ささくれ
大好きな音楽の中に、中島みゆきさんの曲がある。
落ち込んだとき、元気を分けてほしいとき、眠れない夜。
どんなときも、中島みゆきさんの曲を聴くことが圧倒的に多い。
昨日は、ずっと『糸』を聴いていた。
“なぜ 生きてゆくのかを
迷った日の跡の ささくれ”
血まみれの指の、無数のささくれを見つめながらぼんやりこの曲を聴く。
わたしには、「自傷性皮膚症」の傾向がある。気分が落ち着かないとき、不安になったとき、心臓がばくばくしそうになる恐怖と戦うとき。無意識的に手は指のささくれを剥いていて、気がついたら血が滲んでいる。じわじわ滲んでいく血を見ると、少しだけ頭が冷静になれるし、すっきりする気がする。
おかげで、指は年がら年中ボロボロだ。

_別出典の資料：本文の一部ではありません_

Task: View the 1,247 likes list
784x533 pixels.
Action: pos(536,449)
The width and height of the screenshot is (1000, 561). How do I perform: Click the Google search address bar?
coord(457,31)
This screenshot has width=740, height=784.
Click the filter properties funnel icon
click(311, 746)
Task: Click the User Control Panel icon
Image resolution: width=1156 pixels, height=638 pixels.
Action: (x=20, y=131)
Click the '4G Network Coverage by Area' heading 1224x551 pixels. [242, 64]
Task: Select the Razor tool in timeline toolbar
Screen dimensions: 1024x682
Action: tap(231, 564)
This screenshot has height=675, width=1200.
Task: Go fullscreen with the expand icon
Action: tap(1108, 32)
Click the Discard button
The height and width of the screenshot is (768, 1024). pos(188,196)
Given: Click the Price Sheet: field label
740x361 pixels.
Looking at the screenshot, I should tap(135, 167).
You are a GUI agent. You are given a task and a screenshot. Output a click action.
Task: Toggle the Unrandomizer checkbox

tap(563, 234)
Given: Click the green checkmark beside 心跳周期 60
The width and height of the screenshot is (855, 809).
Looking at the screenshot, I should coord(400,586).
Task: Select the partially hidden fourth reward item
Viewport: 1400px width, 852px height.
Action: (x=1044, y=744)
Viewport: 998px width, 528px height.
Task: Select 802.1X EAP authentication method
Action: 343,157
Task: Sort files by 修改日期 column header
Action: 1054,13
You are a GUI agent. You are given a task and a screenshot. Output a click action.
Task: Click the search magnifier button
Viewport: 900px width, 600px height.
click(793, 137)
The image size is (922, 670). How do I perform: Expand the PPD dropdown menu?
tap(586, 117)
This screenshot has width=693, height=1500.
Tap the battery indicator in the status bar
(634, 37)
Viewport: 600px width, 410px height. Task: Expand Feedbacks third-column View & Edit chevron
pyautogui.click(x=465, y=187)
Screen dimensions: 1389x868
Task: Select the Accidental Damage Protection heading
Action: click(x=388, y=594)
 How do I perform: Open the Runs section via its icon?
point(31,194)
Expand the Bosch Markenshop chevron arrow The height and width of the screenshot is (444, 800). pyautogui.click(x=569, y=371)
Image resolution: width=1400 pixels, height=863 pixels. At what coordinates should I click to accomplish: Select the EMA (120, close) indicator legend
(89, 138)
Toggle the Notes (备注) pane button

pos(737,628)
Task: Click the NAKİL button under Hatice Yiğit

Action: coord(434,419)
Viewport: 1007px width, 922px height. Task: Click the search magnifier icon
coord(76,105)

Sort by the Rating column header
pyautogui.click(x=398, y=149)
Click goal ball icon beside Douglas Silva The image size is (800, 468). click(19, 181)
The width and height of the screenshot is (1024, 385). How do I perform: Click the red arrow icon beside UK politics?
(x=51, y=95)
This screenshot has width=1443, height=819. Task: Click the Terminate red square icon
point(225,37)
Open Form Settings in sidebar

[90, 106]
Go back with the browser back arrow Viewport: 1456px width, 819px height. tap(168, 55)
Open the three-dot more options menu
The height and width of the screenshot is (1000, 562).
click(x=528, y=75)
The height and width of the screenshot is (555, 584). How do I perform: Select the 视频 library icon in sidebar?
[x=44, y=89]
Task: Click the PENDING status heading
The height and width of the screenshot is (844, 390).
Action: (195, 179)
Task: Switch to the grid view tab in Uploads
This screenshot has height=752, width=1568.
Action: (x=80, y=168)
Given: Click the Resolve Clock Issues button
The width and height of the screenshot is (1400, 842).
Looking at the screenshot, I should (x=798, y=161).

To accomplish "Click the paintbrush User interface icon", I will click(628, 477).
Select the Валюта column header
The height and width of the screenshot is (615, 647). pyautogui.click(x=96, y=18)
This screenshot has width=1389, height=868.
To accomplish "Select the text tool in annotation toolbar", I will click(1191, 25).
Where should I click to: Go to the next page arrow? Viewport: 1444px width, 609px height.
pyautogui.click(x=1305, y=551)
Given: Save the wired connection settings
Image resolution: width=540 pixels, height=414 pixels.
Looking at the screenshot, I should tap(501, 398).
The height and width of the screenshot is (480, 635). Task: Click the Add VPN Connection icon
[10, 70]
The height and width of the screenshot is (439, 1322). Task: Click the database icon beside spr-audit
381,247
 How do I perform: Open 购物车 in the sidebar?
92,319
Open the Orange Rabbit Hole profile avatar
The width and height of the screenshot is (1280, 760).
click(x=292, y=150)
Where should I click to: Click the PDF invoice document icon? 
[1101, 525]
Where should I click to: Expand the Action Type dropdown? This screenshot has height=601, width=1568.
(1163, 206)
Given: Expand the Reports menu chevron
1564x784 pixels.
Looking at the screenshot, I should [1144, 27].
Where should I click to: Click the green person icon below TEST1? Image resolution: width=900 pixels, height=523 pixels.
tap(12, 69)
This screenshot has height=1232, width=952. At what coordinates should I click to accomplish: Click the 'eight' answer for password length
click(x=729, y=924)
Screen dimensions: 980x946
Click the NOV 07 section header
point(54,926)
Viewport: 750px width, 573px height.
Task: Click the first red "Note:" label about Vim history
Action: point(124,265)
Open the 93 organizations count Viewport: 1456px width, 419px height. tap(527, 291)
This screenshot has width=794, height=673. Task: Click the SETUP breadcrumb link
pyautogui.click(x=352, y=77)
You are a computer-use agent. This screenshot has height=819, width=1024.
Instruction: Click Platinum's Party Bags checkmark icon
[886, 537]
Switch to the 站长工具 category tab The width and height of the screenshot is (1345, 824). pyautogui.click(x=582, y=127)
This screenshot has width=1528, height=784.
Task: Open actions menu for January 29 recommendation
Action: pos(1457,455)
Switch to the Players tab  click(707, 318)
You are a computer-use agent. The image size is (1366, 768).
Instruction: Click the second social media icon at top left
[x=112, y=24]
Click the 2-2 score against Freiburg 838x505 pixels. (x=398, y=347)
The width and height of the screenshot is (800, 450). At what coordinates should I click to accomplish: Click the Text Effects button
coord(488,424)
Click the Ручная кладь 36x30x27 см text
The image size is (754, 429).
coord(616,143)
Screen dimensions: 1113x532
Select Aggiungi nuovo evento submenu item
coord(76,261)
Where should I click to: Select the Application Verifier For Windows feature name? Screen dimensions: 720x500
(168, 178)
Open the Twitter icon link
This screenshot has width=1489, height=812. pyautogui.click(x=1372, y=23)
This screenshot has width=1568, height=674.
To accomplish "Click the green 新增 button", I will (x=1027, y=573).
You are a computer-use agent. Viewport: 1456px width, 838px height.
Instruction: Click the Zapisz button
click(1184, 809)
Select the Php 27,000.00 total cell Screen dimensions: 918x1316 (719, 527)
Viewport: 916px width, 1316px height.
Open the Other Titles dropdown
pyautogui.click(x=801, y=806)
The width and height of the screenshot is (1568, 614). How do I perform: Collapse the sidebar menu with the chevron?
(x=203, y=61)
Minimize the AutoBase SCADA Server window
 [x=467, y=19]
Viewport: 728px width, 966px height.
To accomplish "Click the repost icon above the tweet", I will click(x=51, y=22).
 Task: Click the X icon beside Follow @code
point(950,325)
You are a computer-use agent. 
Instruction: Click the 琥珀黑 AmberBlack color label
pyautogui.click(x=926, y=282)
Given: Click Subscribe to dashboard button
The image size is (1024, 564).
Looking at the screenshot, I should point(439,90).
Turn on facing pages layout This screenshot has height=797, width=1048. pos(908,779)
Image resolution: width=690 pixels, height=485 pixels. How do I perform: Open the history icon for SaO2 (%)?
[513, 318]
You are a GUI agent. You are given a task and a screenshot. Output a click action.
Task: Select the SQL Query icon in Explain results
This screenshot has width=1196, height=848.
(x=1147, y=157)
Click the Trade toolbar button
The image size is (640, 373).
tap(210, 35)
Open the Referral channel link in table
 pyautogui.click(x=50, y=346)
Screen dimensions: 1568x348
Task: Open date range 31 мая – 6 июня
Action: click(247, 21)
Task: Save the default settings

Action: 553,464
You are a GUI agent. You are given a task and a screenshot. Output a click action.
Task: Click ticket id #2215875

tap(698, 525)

酷いときは、唇の皮を剥くときもある。唇は鏡を見ないとわからないから、自分の目で見られる指のささくれを剥くことの方が精神安定剤として、わたしには必要な行為だ。
以前は人から見えないところを切りつける行為をしていたのだけれど、家で1人のときにしか出来ないし、道具も必要だし、わたしにとってはそんなに快感や「生きている」という感覚も得ることが出来なくてやめた。
今も、ささくれから溢れる血を見れば「生きてる」って安心感が得られる訳ではないのだけれど、電車に乗っている間の落ち着かないモヤモヤや身体の震えを自覚しないようにするのには、けっこう効果があるような気がする。わからないけれど。
もう、感覚が麻痺していて、気がついたらささくれを剥くのに夢中になっていたりするから、一種の癖みたいなものになってしまっている。
決して褒められた行為ではないことはわかっている。でも、それで少しでも心が安定するなら、少しでも穏やかな気持ちになれるのなら、こんなの痛くもない代償だと思っている。